There were some among us who didn’t care. Their words, their body language were of puzzlement bordering on disappointment. Was that it? Was it these woodcocks? (There were three hard at work in the field that day.) Or are all specimens of their species this… fragile? Or was it the place, the car noise and orange street light? Or the weather, the thieving wind? No, it was that they couldn’t bring themselves to care.

I realized that I was having to work hard at it myself. These birds, their dance, they live on the edge of our common senses.  I was pushing my caring to act like an extra sense to allow me to experience these birds. I wasn’t just paying attention, though that too was necessary. Not content with just hearing two faint sounds and seeing a ghost of a shape, I was also investing myself, digging deep, giving much, caring, so as to drag every bit of marvel and awe out of the experience.

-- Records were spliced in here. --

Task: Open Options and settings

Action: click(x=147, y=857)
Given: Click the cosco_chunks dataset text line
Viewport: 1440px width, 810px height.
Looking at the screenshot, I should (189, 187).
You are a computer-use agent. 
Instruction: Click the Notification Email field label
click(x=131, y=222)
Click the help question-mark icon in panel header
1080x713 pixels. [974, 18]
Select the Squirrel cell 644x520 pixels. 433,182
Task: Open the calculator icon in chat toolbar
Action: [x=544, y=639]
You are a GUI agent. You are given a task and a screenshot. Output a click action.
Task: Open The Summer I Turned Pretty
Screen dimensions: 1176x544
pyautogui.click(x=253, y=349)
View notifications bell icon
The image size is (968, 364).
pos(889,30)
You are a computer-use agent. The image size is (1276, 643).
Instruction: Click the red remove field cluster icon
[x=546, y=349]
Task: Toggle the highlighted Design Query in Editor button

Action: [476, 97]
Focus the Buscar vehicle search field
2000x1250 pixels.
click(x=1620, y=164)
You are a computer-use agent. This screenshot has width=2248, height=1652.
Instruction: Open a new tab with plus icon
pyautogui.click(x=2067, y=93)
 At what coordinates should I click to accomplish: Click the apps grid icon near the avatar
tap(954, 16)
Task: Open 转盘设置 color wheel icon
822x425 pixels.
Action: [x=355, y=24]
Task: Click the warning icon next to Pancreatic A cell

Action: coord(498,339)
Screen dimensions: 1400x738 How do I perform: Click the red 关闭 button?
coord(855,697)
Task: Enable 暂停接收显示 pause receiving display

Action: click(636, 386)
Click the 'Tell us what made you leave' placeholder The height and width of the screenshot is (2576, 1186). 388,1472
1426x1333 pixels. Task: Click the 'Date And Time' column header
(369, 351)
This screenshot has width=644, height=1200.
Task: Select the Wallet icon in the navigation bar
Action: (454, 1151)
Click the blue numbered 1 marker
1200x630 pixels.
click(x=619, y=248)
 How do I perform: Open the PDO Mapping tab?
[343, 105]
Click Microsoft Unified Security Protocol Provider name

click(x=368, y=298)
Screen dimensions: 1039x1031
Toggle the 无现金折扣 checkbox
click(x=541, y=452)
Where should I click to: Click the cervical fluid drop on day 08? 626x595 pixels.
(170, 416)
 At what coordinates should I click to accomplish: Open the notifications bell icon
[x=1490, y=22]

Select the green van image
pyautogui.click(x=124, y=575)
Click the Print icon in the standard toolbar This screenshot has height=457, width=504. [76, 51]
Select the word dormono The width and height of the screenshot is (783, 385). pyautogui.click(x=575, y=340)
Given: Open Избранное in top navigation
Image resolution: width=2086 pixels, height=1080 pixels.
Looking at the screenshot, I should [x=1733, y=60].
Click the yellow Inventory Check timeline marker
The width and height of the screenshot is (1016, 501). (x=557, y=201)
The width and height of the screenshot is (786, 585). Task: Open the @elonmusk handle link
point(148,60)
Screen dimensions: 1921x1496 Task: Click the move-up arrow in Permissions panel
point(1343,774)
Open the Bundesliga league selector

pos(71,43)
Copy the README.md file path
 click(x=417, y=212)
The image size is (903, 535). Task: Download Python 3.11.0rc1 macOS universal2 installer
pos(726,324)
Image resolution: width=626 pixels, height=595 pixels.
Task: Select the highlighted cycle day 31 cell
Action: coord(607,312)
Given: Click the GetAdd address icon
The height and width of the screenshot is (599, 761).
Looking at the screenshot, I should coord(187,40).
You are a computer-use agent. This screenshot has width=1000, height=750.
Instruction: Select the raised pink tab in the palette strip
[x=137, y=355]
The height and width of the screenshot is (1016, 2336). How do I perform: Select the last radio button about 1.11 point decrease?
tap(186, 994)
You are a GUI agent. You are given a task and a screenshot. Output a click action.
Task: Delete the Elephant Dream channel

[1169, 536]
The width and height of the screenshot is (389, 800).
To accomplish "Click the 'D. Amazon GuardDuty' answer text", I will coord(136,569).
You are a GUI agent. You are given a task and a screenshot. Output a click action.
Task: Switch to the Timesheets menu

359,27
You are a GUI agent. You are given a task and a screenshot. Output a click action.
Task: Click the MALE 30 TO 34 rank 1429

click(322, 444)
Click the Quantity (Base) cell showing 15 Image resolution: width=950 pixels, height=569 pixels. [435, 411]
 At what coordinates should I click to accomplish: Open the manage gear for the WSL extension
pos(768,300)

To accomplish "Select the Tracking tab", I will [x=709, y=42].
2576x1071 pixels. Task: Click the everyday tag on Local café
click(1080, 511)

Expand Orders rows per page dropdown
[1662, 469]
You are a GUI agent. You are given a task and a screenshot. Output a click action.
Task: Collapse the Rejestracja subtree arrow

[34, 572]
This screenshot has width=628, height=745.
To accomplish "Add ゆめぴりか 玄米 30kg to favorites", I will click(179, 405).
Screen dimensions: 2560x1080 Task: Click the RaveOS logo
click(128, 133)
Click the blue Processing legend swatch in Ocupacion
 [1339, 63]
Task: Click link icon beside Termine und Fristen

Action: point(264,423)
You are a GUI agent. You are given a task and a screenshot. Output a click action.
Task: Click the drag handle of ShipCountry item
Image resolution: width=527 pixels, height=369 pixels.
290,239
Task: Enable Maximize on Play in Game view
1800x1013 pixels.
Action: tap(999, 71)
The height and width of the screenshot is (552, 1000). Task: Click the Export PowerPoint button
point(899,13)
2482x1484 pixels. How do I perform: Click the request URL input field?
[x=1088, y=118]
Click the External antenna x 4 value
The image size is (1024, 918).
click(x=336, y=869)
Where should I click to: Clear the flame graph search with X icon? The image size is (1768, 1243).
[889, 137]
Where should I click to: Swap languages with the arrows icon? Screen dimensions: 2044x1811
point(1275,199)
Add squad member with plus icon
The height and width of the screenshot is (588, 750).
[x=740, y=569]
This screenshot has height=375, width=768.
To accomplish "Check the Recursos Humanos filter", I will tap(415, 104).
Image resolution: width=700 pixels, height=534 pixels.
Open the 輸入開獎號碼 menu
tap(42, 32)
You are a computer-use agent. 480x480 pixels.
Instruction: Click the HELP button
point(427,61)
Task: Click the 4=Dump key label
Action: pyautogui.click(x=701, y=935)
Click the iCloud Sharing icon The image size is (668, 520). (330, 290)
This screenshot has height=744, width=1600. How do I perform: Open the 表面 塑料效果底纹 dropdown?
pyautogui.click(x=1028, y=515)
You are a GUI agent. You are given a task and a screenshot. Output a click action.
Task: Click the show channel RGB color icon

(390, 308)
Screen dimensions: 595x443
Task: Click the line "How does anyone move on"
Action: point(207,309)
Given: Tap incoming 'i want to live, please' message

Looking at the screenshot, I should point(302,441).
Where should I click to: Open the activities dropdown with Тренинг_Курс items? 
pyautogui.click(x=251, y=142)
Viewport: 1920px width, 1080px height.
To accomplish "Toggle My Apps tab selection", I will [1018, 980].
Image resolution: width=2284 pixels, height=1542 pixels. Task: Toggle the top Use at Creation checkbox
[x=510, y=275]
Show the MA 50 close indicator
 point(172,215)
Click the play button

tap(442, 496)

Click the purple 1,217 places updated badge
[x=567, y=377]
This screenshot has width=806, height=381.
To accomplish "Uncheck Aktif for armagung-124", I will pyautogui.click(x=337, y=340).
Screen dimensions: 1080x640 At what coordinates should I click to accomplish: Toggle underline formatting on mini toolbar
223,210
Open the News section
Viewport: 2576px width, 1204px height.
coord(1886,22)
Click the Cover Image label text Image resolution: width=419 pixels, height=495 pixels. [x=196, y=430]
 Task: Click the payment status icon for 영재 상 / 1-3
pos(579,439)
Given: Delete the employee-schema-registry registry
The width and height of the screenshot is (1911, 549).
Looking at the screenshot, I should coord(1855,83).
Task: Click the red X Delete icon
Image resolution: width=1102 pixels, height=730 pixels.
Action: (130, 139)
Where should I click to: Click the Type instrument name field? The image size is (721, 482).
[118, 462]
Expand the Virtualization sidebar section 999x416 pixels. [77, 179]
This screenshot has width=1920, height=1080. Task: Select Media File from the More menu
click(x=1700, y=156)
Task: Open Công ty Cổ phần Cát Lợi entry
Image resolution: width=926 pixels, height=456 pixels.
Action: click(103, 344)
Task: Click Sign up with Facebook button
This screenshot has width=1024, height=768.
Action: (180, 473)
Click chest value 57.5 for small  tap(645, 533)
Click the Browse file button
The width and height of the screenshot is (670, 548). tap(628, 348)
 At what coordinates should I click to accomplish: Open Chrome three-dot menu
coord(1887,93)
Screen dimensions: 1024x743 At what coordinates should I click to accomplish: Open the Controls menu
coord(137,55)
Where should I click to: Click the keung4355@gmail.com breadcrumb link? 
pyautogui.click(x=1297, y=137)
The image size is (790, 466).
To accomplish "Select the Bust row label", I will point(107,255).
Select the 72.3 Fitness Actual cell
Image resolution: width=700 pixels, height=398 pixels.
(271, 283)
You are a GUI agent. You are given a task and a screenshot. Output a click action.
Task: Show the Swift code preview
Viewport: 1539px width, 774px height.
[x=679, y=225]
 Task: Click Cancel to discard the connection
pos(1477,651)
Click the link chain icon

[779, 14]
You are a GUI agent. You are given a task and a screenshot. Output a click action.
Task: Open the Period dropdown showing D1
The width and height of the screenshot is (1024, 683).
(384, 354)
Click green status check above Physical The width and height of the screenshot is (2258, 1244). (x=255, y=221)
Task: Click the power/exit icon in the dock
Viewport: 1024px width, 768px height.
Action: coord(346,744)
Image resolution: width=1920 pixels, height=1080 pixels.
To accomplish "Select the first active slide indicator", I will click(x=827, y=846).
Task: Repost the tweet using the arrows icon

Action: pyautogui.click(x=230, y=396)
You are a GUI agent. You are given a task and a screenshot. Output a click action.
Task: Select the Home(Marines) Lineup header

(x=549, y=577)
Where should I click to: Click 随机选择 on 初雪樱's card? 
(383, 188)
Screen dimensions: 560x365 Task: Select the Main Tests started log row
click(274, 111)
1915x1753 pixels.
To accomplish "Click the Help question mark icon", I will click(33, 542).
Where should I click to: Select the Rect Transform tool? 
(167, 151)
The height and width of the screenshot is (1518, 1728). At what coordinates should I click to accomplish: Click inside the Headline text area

What I found was, again, grief, quite specific this time. This field, where the woodcock has been coming, decade after decade, gets mowed around the time the females lay their eggs on the ground on the edge. The noisy, colorful combine will come for these dull-colored, quiet birds. This field is also being considered for sports field. The flash and shout and strife of bats and balls and orange-clad running bodies, the flood lights at dusk, the fuming parking lots, the weekly mowing, the trash… the woodcocks will not compete.

There are two extinctions here. The birds’. Ours, at least the extinction of a part of us.  The suburban noise of the leaf blower, the honking cars, blaring sirens, the slick feel of our plastics and shock of “butt-kicker” movies, the flash of street and traffic lights, computer screens, the clothes we wear have robbed us of our experience of these dull, small animals, who are nevertheless  more alive than cars, leaf blowers, movie action, computer models, gaudy fabrics, plastics…

But they will not show themselves. It is up to us to care about them. So unless we can get more people, more than just seven, to come and stand in that field and to care that much, the Greenways’ woodcock’s passing will not even be noticed, and we will have lost yet another opportunity to connect, the practice connection, to care.